What you need to do :: No pictures belong in the copy. Reproduce exactly the lines beginning at the line containing "Viewport: 583px width, 479px" and continuing to the end of the entries below.
** Opening Data supplied block **
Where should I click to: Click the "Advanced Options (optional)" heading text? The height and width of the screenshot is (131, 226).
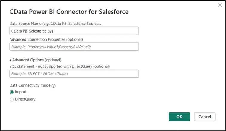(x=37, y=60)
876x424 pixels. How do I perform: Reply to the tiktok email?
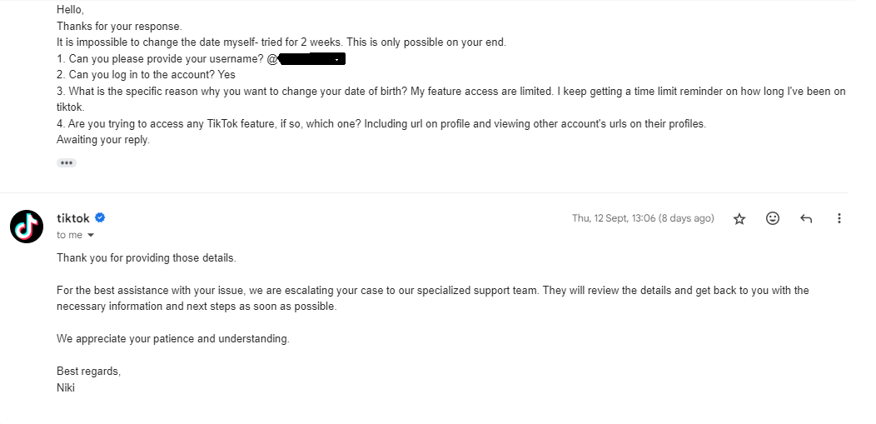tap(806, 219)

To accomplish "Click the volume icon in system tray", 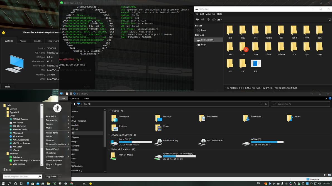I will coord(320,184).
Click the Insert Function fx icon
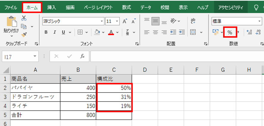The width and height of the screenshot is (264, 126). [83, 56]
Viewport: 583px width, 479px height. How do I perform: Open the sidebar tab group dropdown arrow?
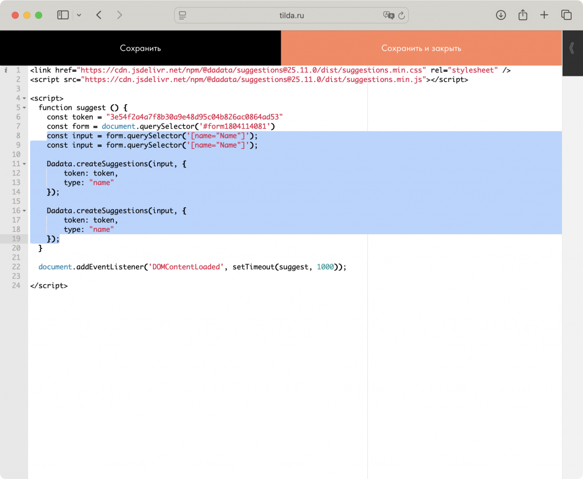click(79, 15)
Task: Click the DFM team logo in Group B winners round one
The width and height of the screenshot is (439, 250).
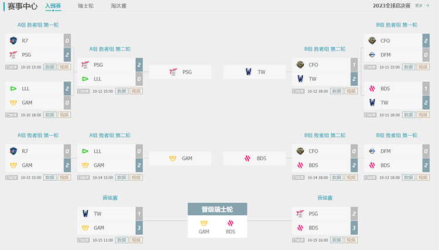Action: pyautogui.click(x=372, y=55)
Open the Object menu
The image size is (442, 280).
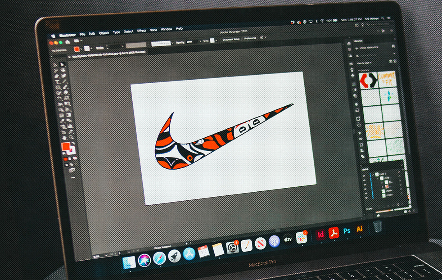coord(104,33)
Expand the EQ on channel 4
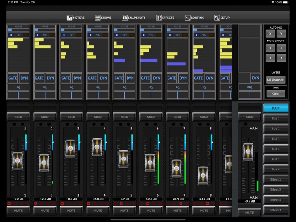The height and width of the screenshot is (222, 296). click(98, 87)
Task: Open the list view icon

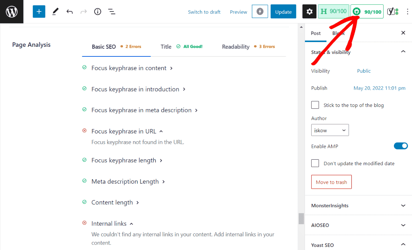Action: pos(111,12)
** Closing Data supplied block **
Result of this exercise ::
Viewport: 583px width, 479px height. How do I perform: Open the sidebar tab group dropdown arrow?
click(79, 15)
Task: Click the DFM team logo in Group B winners round one
The width and height of the screenshot is (439, 250).
Action: pyautogui.click(x=372, y=55)
Open the Object menu
The image size is (442, 280).
coord(104,33)
Expand the EQ on channel 4
The height and width of the screenshot is (222, 296). click(98, 87)
Task: Open the list view icon

Action: pos(111,12)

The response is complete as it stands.